Someone needs to invent the next big thing and call it ??????????? instead of Rock. And then we'll have a ????????????HOF. Just don't ask me how to pronounce ?????????? I'll leave that to the accountants, record people and radio stations.


----------



## Electraglide (Jan 24, 2010)

High/Deaf said:


> As long as 'we/they' keep labeling the next big thing as Rock or RnR, rock will never die.
> 
> In the string about the RRHOF, a few mentioned that rap, house, etc. aren't really rock and shouldn't be in the HOF. I don't disagree. So why do we/they classify it under rock. even as a subcategorization of rock (like metal, etc). Is it for the people who have to categorize things: accountants, record people, radios stations (FM radio in Canada is very tightly controlled as far as what genre they play - much tighter than the USA - but I don't allude myself that Canada is the source of the categorization)?
> 
> Someone needs to invent the next big thing and call it ??????????? instead of Rock. And then we'll have a ????????????HOF. Just don't ask me how to pronounce ?????????? I'll leave that to the accountants, record people and radio stations.


Victor Borge could tell you how to pronounce ?????????????.


----------



## jimmythegeek (Apr 17, 2012)

People complaining about NWA in the RRHOF and rap in general strike me as similar to the Disco Sucks movement of the 70s.

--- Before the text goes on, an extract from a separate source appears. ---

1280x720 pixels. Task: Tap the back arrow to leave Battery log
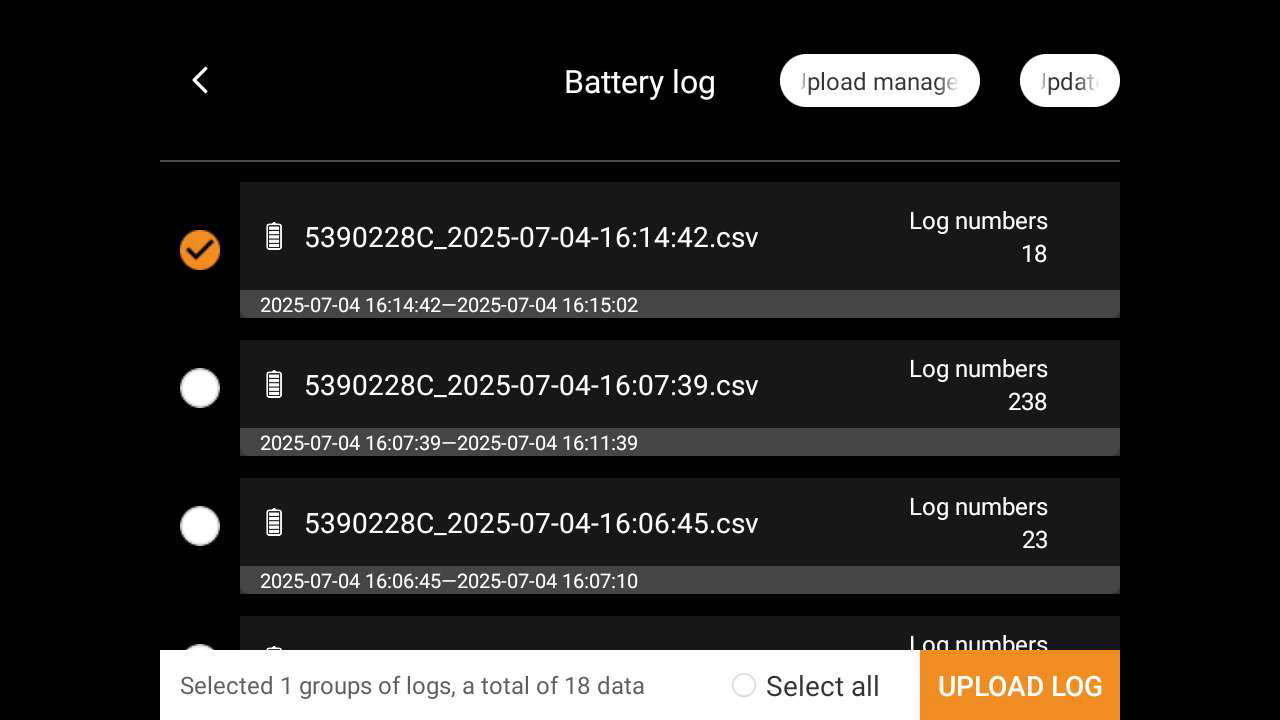point(200,80)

Some of it is a simple dislike of a genre. Some of it is a black/white cultural issue that makes people uncomfortable. Sometimes I think we need to listen to what we enjoy and not waste time complaining about what we don't.

I'm also inclined to agree with mhammer's take on this question. If we define rock and roll as an expression of youth culture/rebellion/sexual awakening then it has not and will not die. It just sounds a little different than when you were a kid.


----------